Stored data entries:
+ + + + + + +

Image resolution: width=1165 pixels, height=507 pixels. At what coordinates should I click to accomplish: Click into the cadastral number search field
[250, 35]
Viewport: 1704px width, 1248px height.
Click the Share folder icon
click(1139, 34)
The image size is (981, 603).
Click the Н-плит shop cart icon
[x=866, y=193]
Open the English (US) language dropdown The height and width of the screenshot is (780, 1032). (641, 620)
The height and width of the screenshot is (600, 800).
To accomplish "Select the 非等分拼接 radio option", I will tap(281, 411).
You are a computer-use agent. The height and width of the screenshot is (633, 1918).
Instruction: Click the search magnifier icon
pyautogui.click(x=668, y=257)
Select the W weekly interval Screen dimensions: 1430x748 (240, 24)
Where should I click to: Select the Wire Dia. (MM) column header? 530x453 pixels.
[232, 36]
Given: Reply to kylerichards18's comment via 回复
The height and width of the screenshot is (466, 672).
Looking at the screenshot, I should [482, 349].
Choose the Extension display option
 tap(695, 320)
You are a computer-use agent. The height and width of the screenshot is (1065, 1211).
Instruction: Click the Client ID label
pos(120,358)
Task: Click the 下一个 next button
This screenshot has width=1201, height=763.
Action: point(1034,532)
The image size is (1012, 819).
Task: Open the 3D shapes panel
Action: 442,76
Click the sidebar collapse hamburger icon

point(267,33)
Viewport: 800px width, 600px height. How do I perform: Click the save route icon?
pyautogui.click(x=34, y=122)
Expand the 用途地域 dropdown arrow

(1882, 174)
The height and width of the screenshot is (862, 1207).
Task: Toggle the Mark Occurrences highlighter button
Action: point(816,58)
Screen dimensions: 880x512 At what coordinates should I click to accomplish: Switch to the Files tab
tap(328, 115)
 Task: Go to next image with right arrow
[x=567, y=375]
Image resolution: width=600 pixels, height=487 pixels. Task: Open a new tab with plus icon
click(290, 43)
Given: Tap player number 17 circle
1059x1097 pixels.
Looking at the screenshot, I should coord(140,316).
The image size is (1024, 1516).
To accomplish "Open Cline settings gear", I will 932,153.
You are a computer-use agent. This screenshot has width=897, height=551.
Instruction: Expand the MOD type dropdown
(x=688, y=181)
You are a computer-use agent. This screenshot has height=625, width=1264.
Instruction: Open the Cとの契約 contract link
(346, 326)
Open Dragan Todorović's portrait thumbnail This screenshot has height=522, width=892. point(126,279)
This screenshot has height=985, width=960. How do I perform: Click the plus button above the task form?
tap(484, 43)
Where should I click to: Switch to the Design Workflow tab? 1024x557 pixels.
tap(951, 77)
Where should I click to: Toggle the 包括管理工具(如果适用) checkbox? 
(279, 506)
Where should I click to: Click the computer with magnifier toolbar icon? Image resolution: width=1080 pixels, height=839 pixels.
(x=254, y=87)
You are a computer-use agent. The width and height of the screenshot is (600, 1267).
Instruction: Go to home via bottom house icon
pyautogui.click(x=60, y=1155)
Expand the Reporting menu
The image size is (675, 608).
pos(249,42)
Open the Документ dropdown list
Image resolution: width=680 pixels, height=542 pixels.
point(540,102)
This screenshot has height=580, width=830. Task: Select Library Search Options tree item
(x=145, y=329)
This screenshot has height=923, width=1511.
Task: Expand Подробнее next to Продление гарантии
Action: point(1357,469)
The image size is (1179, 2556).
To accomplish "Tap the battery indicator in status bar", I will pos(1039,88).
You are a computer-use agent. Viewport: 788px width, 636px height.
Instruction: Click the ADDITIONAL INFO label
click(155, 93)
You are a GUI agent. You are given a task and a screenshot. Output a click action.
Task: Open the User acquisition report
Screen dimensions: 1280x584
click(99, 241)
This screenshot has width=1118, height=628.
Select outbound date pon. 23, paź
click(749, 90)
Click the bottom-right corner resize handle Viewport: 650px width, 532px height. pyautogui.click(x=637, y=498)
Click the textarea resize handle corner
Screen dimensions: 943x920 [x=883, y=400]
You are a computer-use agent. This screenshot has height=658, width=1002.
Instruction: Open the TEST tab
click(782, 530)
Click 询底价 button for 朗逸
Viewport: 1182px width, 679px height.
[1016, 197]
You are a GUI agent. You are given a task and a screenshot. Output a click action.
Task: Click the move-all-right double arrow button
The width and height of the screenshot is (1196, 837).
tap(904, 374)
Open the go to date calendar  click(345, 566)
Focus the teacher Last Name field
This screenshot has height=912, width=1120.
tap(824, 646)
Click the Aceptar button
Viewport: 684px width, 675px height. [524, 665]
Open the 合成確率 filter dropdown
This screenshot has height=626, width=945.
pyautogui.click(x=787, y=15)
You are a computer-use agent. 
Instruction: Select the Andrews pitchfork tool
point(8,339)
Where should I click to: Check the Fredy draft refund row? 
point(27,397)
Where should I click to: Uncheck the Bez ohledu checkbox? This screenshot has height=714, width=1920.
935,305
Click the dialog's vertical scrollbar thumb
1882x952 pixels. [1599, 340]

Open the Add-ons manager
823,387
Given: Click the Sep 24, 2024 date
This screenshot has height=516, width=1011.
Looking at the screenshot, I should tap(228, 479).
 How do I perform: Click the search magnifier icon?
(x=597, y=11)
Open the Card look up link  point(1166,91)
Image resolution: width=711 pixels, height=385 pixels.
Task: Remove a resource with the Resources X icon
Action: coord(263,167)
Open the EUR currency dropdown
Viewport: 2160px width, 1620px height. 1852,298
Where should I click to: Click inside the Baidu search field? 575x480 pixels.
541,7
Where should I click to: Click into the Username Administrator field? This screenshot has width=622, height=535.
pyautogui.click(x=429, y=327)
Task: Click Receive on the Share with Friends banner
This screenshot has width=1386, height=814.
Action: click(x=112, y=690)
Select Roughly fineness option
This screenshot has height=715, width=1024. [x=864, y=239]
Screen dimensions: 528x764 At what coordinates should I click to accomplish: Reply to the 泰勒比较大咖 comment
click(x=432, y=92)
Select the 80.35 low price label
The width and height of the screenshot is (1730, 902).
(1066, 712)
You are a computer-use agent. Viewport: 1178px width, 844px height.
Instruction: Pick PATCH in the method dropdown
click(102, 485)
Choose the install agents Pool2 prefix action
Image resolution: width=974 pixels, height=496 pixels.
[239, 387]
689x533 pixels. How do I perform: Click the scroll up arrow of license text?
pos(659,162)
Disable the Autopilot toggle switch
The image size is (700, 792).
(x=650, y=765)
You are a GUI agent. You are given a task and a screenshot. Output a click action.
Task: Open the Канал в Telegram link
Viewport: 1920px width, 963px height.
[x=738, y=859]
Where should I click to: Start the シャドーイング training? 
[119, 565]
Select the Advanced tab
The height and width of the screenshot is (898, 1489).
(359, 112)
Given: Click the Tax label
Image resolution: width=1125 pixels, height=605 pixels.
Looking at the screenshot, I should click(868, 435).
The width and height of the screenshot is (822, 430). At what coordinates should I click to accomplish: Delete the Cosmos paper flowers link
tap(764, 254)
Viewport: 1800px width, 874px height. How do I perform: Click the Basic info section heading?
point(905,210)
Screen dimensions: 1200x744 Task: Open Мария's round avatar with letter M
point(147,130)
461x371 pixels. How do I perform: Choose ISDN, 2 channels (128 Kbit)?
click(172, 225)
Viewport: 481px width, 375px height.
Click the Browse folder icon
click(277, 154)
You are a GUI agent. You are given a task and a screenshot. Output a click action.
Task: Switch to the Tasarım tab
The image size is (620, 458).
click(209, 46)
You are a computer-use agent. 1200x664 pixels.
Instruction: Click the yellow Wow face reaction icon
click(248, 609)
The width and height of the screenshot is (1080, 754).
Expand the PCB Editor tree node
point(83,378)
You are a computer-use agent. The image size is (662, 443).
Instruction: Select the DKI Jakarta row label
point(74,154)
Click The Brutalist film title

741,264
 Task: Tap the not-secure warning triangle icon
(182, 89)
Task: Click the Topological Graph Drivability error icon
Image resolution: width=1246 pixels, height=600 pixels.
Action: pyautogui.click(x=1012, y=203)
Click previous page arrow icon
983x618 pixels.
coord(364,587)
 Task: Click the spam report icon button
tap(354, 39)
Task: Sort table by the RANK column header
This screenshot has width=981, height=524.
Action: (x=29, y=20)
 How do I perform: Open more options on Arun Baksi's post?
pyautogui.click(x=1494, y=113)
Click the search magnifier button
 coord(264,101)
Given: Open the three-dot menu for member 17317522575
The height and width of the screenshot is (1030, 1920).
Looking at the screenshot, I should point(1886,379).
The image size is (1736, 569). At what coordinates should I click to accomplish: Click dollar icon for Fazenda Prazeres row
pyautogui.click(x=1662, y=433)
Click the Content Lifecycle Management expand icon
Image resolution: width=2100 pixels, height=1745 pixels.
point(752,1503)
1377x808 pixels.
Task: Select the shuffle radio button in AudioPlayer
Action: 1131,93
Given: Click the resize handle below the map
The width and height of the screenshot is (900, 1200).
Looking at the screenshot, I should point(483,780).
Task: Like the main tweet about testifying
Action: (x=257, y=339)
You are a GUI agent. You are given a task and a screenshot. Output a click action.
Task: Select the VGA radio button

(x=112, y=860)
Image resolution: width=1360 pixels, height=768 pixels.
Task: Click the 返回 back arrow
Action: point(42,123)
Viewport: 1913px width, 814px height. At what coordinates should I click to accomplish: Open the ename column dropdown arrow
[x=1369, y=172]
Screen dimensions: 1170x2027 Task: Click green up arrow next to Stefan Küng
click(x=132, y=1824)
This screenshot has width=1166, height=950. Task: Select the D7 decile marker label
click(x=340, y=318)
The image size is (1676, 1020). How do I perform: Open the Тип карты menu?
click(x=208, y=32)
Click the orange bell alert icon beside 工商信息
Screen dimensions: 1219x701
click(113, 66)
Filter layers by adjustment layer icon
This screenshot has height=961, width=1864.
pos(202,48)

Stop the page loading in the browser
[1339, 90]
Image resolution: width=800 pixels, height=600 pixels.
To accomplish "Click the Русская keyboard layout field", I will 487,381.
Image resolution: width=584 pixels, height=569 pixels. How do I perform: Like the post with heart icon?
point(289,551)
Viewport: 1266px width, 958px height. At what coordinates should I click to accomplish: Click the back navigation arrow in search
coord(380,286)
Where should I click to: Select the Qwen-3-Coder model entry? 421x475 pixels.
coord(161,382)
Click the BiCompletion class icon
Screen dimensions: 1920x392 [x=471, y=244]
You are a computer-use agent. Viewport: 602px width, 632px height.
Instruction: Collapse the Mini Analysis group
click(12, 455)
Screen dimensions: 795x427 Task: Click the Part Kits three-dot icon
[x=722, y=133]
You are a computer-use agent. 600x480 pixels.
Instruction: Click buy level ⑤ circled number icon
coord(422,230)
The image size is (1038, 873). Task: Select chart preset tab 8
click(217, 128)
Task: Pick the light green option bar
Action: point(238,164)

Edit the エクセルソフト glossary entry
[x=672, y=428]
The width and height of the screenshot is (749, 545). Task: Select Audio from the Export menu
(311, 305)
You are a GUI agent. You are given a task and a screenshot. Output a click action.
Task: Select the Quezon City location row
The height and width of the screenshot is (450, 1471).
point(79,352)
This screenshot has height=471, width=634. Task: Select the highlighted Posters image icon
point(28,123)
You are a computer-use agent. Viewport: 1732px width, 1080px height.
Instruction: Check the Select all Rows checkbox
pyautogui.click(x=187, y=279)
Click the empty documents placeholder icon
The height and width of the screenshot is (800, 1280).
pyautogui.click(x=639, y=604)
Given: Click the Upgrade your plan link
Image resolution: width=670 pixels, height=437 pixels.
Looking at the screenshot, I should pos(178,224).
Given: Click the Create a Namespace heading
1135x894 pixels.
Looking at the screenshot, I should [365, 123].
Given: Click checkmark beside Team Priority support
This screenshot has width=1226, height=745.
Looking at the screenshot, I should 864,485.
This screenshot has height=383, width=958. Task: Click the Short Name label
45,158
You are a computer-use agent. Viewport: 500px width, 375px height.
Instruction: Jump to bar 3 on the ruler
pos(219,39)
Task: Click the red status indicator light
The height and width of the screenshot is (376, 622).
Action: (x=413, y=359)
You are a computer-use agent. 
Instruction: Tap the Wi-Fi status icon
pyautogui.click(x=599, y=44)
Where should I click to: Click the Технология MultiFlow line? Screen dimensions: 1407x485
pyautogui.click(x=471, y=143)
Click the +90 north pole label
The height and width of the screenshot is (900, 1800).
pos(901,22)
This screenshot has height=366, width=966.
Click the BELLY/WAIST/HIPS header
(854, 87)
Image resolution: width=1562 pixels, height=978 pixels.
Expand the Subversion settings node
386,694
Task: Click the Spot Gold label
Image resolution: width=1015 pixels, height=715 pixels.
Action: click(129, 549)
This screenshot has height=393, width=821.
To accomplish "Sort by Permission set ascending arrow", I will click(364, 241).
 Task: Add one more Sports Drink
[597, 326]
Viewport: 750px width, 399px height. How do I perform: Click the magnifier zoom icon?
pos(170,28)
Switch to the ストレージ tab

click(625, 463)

+ + + + + + +

Among the records above, find the lines that contain "indicator" and copy every one.

• **Response to this task**:
To accomplish "Tap the battery indicator in status bar", I will pos(1039,88).
Task: Click the red status indicator light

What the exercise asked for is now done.